Sunday 10 February 2019

On friendship and a sense of things repeating themselves.

It’s funny how things come around.

Teenagers have been expressing their opinions about why they watch the old series “Friends”. Manybof the youngsters who now seek out “Friends” to watch were not even born when the final series came to an end. And yet that fictional friendship lives on.

One of them, aged 13, said, “I love how they try to always work things out. It gives us all hope that everything will work out. In real life, friendships don’t happen like they do in Friends and neither do relationships, but I think everyone who watches it wishes they did. I also think people love the idea of always having someone to talk to and share things with.”

Oddly enough, we know people of our generation, including ourselves, who have groups of friends who still meet up regularly. Our daughter has bunch of friends, mostly girls when went to school with, who call on each other for emotional support from time to time. And our son’s set of friends is perhaps more like the fictional bunch. They were thrown together as residents of their floor in a hall of residence at university. They rented a house together in later years of their university time. Then they moved to London en masse, touting their cvs around agencies as they looked for work. Almost two decades on they are mostly still in touch. Four of them went to Madrid for a music festival to celebrate my son’s fortieth birthday last summer.

Maybe today’s teenagers spend so much time on their electronic devices that they don’t form properly the actual physical friendships of earlier generations.

_Given records_
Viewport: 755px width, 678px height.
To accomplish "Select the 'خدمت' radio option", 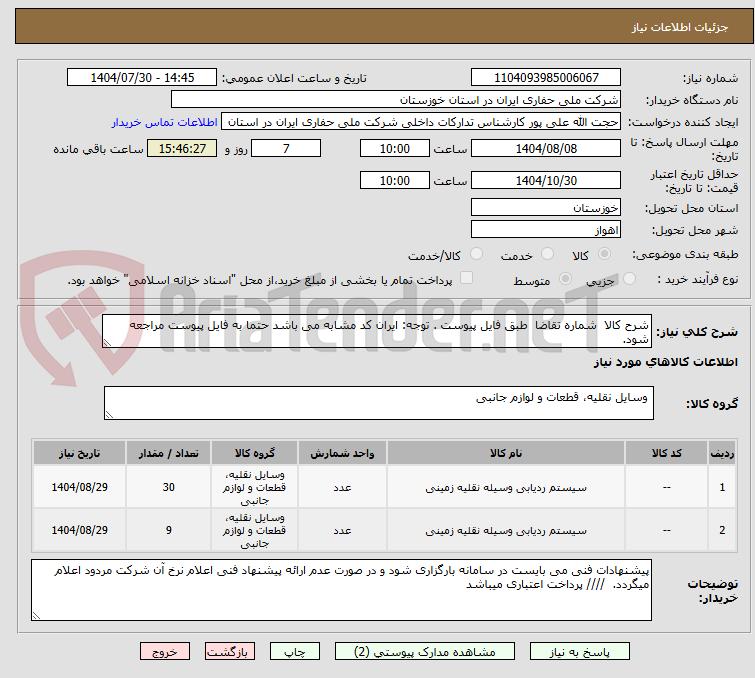I will click(x=546, y=255).
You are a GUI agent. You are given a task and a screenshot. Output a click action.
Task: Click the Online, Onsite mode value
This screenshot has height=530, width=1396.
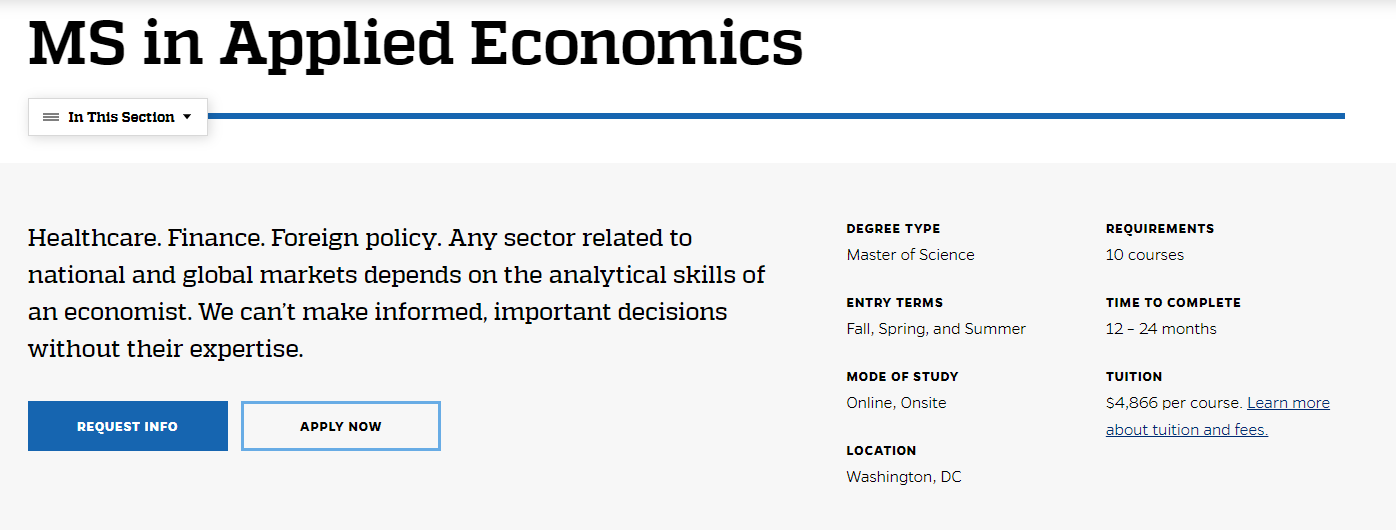[x=896, y=403]
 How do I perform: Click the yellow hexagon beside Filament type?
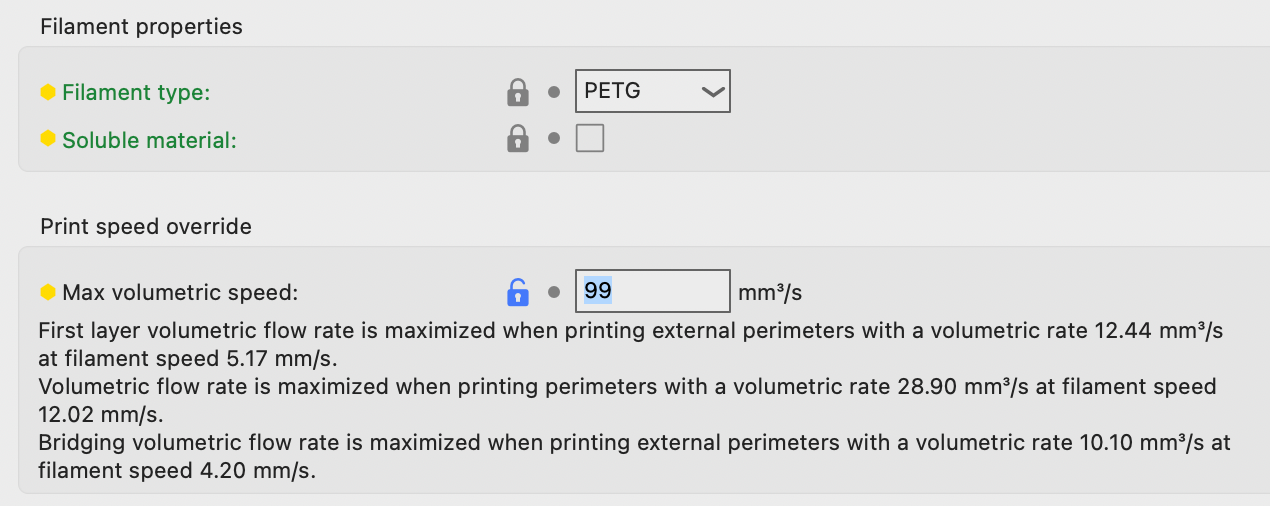(x=48, y=92)
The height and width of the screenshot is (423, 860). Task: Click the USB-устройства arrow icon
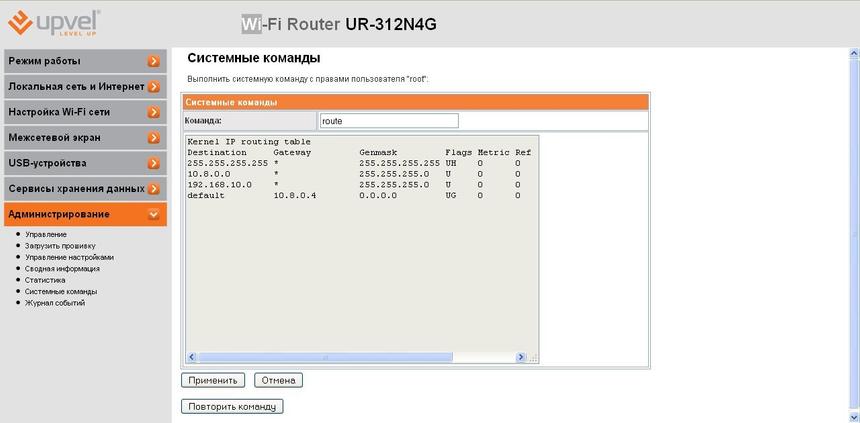pos(153,163)
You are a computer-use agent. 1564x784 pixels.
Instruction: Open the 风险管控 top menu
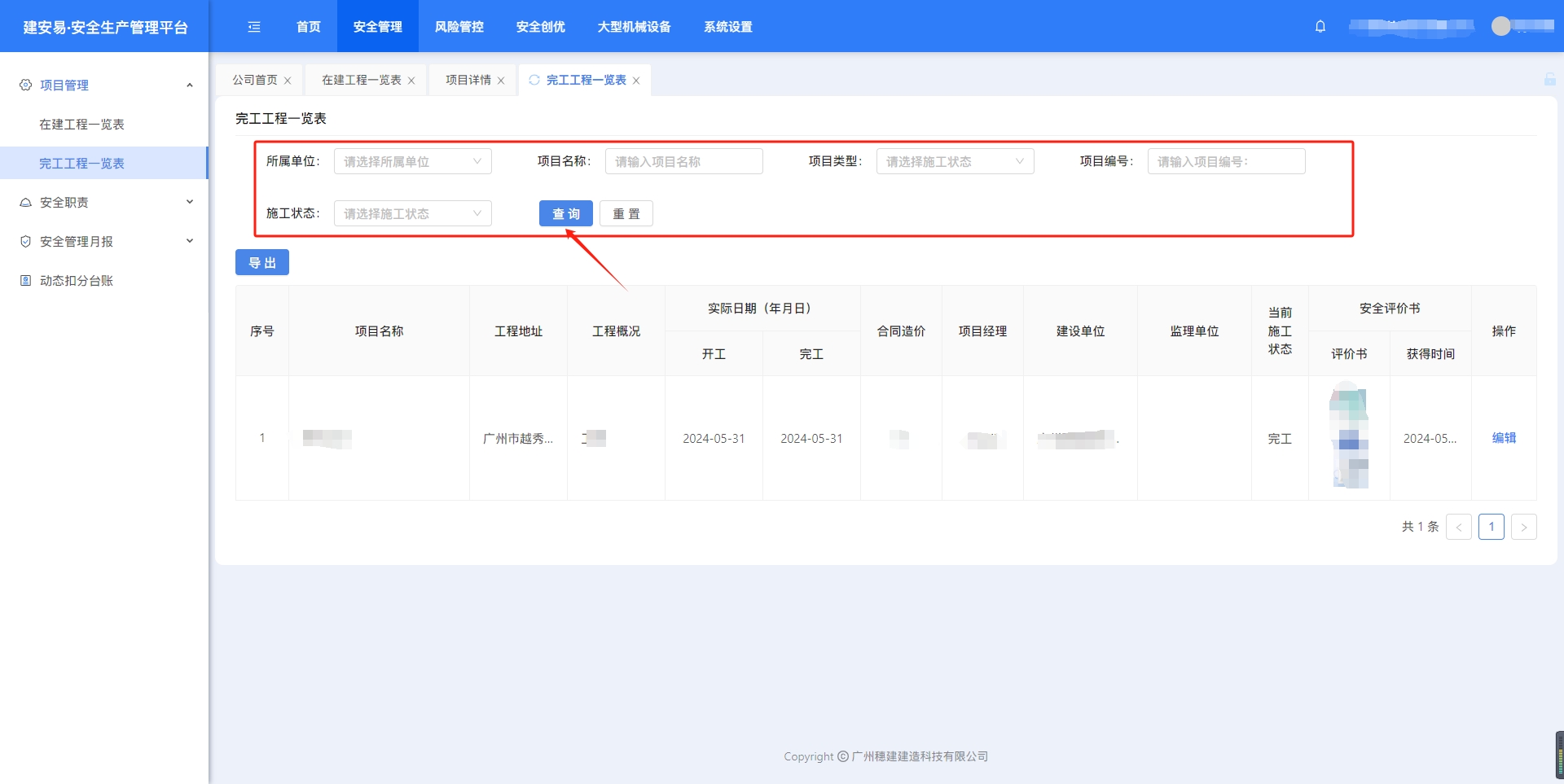459,27
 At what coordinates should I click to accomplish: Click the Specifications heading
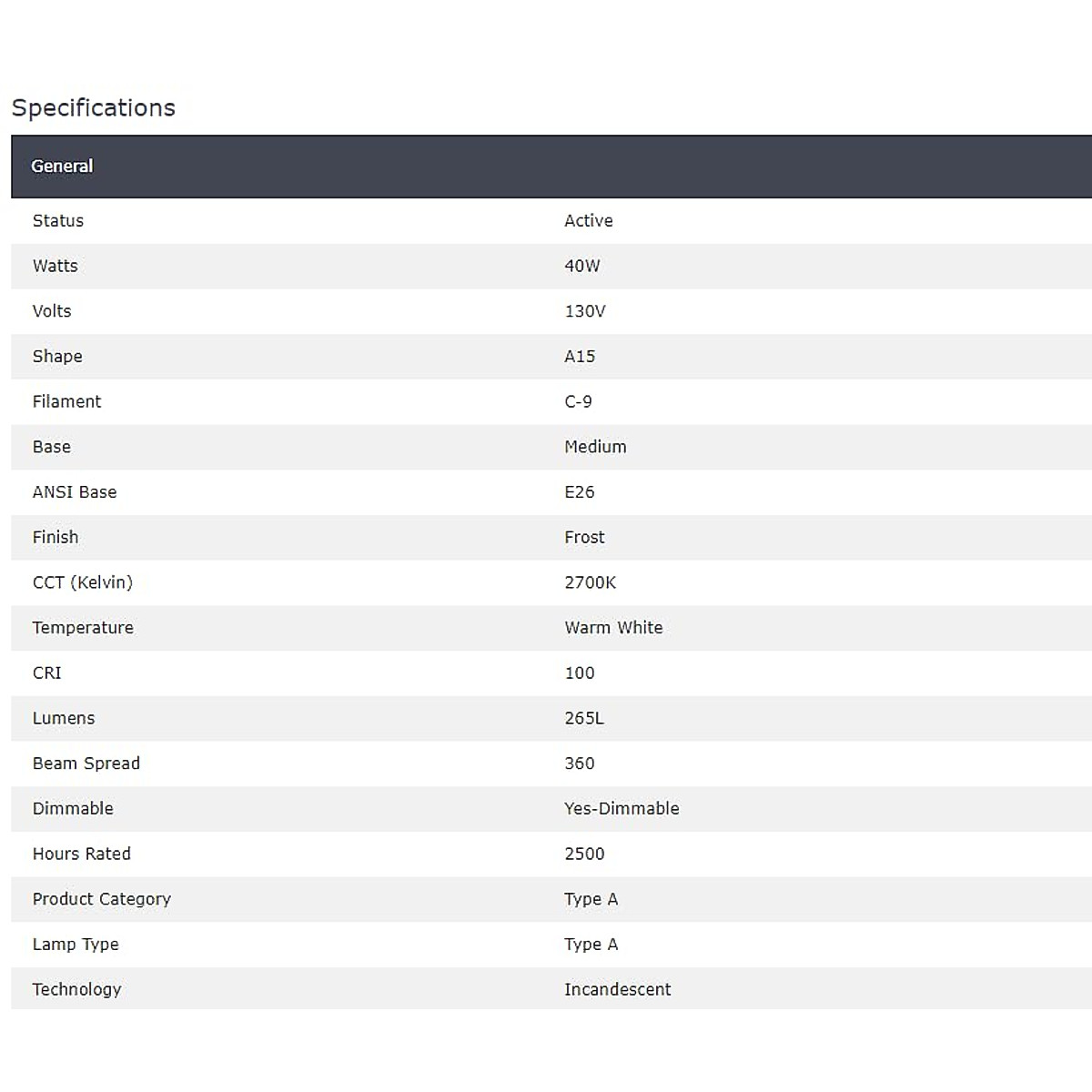pyautogui.click(x=93, y=107)
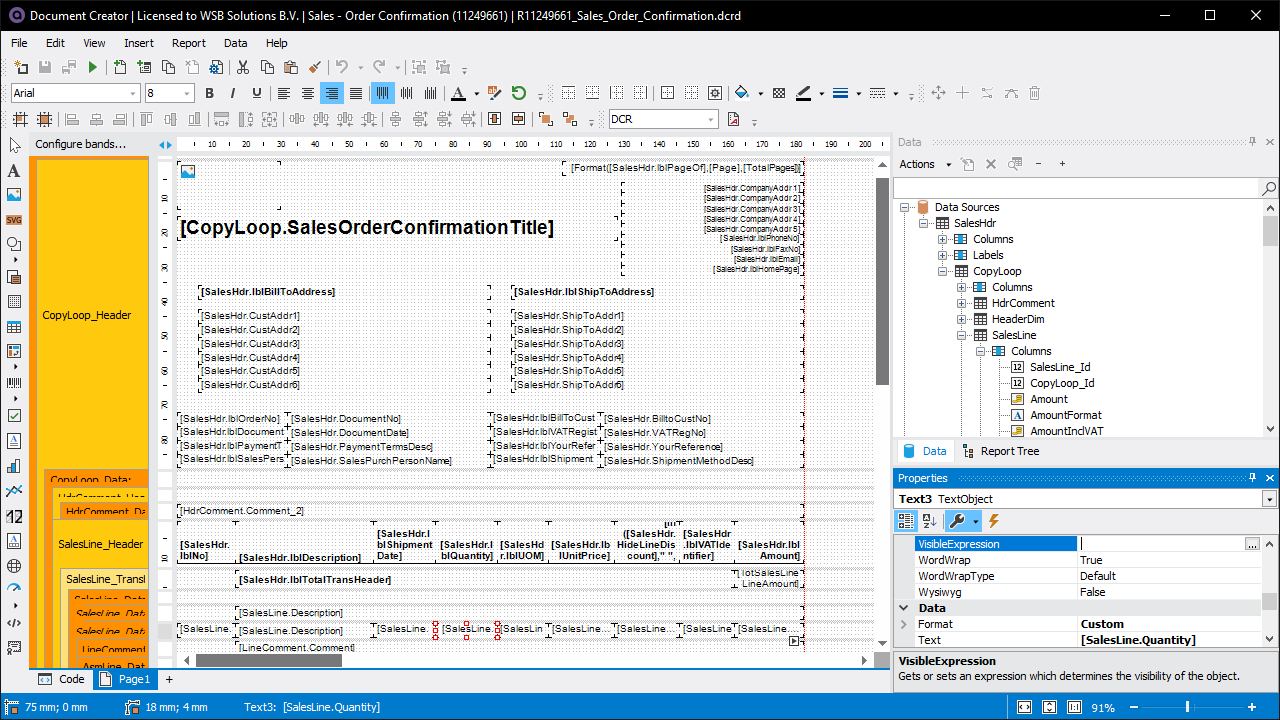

_List of tasks_
1. Echo the friendship post word for word, starting at "Sunday 10 February" and ending at "friendship lives on.".
2. In the friendship post, where did four of the son's friends go to mark his fortieth birthday?
3. Finish out the next part of the friendship post, picking up after its last sentence.
You won't need the listing for any of this.

_Answers to the exercise_
1.
Sunday 10 February 2019

On friendship and a sense of things repeating themselves.

It’s funny how things come around.

Teenagers have been expressing their opinions about why they watch the old series “Friends”. Manybof the youngsters who now seek out “Friends” to watch were not even born when the final series came to an end. And yet that fictional friendship lives on.

2. They went to Madrid for a music festival.

3.
Our children’s children become sort of friends as they get together for offsprings’ birthday parties. Can these develop into true friendship? Only time will tell. To what extent do parents choose friends for their children anyway? My experience is that the friendships our children established spontaneously, as it were, through school, university and work have been more lasting. Although nowadays work does not seem to give much time for making friends!

Yesterday, in response to I am not sure I remember what conversational stimulus, I came out with the old expression: “If at first you don’t succeed, try again at greater speed!!” My travelling companion friend had never heard this expression. What a surprise.

I have decided that Mrs May is following the philosophy of that dictum. This is what I found on a BBC news site: “MPs may not be given a vote on a revised version of Theresa May's Brexit deal this month, a minister has said. Communities Secretary James Brokenshire said there might more non-binding votes on Brexit alternatives instead. The prime minister has to get an agreement with the EU passed by MPs by 29 March to avoid a no-deal Brexit. She will ask MPs for more time to get changes to the deal in talks with Brussels - but Labour has accused her of "cynically" running down the clock.”

I’m getting a sad sense of déja vu!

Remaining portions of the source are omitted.